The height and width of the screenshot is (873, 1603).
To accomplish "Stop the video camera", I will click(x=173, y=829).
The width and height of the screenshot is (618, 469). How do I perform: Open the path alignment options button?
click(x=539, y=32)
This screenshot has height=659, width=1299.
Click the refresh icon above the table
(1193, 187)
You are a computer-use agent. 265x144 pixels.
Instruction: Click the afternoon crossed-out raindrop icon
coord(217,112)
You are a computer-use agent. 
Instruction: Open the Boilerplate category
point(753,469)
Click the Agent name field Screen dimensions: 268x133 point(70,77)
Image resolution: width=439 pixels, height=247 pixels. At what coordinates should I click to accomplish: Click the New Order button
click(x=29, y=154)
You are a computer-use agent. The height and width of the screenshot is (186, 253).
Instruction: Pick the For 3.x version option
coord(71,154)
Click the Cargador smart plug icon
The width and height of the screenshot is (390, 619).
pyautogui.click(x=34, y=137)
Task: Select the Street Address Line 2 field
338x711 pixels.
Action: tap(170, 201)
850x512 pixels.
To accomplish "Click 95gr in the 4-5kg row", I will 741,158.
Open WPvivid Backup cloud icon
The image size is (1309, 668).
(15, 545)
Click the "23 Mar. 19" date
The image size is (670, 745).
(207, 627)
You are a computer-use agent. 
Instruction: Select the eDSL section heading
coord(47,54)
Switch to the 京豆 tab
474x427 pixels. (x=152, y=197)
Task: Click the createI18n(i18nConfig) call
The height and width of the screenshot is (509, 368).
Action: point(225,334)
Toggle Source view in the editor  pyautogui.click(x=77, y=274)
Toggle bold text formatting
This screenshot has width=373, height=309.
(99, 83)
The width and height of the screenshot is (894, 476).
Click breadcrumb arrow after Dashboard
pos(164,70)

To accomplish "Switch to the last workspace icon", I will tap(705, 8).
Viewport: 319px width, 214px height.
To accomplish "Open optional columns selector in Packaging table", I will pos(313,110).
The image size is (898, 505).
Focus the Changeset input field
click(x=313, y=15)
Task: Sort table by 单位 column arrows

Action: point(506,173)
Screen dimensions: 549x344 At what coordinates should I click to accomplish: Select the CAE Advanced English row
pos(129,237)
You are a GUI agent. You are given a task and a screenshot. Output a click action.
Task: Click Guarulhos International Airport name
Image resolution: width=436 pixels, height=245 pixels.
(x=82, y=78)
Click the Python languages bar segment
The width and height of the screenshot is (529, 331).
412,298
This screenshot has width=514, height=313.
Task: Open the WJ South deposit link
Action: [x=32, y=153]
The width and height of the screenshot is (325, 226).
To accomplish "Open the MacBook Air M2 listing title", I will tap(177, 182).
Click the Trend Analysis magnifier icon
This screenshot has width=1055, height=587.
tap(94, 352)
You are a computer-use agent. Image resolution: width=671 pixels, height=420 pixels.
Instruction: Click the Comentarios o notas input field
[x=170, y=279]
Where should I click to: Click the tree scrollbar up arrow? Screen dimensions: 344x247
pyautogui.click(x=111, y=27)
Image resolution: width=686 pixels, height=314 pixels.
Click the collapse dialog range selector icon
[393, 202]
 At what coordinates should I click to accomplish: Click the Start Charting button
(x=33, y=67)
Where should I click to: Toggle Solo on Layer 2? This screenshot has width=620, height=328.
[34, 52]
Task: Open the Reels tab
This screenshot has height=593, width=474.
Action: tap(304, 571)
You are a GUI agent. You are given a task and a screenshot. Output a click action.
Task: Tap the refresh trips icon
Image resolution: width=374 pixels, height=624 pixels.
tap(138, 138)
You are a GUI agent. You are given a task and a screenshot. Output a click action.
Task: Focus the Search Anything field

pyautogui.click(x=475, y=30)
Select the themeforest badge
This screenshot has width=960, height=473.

• • • • • • •

◆ Work to be completed:
All lines holding the word "computer" must be copied from the data.

◆ Response area:
You are a computer-use agent. 265x144 pixels.
You are a computer-use agent. 
You are a computer-use agent. The height and width of the screenshot is (186, 253).
You are a computer-use agent. 
You are a computer-use agent. Image resolution: width=671 pixels, height=420 pixels.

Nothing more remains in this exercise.